İSTANBUL-HASAN CEREN(YSM) -Girişimcilerin döviz kurları konusunda ön görülü olmaları ve iyi analiz yapmaları gerektiğine dikkat çeken Dinamo Danışmanlık Kurucu Ortağı, Kamu Özel Ortaklığı (PPP) ve Proje Finansmanı Uzmanı Fatih Kuran, “COVID-19 pandemisinin getirdiği belirsizlikler ve uzun süredir ABD ile Çin arasında devam eden ticaret savaşları, ileriye yönelik kur tahminleri yapmayı global düzeyde bile zorlaştırıyor. Dünyadaki ticaretin önemli bir kısmına hükmeden Amerikan Doları’nın zayıflaması ile otoritesinin sorgulanması kur tahminleri yapmayı çok bilinmeyenli bir denklem haline getirdi. Nitekim ABD Doları hemen tüm diğer önemli uluslararası para birimleri karşısında değer kaybediyor. Konjonktür Türk Lirası’nın geleceği ile ilgili öngörülerde bulunurken sadece ulusal değil global bazdaki makroekonomik değişimleri takip etmeyi de bir zorunluluk haline getirdi." dedi.
"Kurların artması ile maliyetlerinin artması kaçınılmaz bir durum"
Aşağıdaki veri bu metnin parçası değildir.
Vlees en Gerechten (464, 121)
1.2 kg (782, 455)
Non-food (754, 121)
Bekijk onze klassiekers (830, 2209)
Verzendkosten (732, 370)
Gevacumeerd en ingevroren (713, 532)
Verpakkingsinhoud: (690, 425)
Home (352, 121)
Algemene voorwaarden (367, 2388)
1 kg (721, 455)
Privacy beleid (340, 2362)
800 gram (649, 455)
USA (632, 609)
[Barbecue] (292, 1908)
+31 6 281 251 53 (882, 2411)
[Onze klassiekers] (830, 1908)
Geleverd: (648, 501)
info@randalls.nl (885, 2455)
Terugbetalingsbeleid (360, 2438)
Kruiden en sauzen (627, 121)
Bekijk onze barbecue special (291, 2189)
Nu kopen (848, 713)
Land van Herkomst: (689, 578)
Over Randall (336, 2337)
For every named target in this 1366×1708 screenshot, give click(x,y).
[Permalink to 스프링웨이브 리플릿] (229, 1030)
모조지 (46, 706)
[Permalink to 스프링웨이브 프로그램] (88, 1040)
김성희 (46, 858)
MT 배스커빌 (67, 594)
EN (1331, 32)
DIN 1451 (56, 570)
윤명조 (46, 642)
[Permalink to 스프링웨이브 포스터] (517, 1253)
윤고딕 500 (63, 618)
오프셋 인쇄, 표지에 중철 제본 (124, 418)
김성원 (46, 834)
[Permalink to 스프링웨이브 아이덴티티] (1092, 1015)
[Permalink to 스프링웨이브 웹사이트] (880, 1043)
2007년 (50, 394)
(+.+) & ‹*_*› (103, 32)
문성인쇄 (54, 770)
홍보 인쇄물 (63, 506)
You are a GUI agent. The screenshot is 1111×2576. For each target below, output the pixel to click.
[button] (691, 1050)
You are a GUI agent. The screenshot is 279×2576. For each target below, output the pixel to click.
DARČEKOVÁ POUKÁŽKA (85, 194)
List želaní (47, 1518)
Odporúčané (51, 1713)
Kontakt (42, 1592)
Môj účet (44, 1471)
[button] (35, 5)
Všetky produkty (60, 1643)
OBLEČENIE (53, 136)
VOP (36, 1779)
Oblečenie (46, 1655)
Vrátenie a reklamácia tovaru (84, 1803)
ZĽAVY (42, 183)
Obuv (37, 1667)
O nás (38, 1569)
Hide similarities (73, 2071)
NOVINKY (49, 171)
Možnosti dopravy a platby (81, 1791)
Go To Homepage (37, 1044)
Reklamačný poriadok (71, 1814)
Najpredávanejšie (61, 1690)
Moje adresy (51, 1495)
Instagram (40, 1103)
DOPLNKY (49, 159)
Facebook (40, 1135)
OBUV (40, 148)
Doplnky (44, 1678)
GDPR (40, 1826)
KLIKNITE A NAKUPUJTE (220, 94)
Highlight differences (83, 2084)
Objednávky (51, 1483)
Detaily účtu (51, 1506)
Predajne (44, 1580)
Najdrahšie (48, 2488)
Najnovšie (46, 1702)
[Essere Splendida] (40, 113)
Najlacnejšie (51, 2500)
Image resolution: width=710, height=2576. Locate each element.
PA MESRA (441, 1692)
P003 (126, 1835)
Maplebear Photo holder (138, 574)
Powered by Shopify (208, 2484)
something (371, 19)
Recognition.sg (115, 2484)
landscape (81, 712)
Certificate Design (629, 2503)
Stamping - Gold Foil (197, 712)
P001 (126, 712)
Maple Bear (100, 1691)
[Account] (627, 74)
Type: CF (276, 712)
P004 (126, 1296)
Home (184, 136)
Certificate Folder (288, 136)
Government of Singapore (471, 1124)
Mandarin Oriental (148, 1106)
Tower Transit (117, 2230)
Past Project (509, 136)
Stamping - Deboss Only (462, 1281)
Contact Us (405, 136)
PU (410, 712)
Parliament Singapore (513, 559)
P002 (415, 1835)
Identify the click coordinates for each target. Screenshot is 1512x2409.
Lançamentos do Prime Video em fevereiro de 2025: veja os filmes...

Türkiye’de iş yapan sanayiciler başta olmak üzere şirketlerin önemli bir kısmının direkt ya da indirekt olarak dışa bağımlı olduğunu dile getiren Fatih Kuran, bu durumda çoğu şirket için kurların artması ile maliyetlerinin artması kaçınılmaz bir durum olduğunu vurguladı.
Kurlardaki artışın TL bazındaki işçilik giderlerini reel olarak düşürecek olsa da bu durumun ancak emek yoğun faaliyetlerle uğraşan şirketleri için olumlu bir yansıma yaratabileceğini belirten Kuran, geri kalan büyük çoğunluğun, eğer eğer ihracat ağırlıklı olarak çalışmıyor, ise kurlardaki artıştan genel olarak olumsuz etkileneceğini aktardı.
Birçok şirketin ithal etmiş olduğu ham madde, yarı mamül veya mamül ile iş yaptığına dikkat çeken Kuran, şu açıklamayı yaptı: "Sanayici ise ham maddeyi işleyip ürün haline getirmekte veya perakende sektöründe ise ithal ettiği ürünlere direkt aracılık yapıyor. 12.09.2018 tarihinde yürürlüğe giren Türk Parası Kıymetini Koruma Hakkında 32 sayılı Kararda Değişiklik Yapılmasına Dair Karar kapsamında Türkiye’de istisnalar hariç sadece TL bazında fatura kesilebilmesi ithalat ağırlıklı maliyet alt yapısı oluşturmuş şirketler için kur riskini yönetebilmek bakımından önemli bir engel. Şirketler ancak faturalama yapana kadar kurlardaki artışı fiyatlarına yansıtma imkânına sahipken özellikle faturayı kestikten sonra tahsil edene kadar geçen zaman içindeki olası kur artışları karlılıklarını azaltıyor. Kurlardaki artışın daha büyük olması durumunda özellikle düşük karlar ile iş yapmaya çalışan şirketler zarar dahi edip tahsil ettikleri para ile ham maddelerini bile yerine koyamayacak durumda kalabiliyor. Sipariş üzerine çalışan sanayi kuruluşları için durum daha da vahim olabilir. Özellikle direkt ithalat yapan dolayısı ile ödemesi döviz bazında olan şirketler siparişi TL alıp üretime geçtikleri tarihten itibaren kur riskine maruz kalıyor. Üretim süresi görece uzun ise bir de üzerine tahsilat süresi de eklendiğinde olası kur artışlarından etkilenme riski daha da artıyor."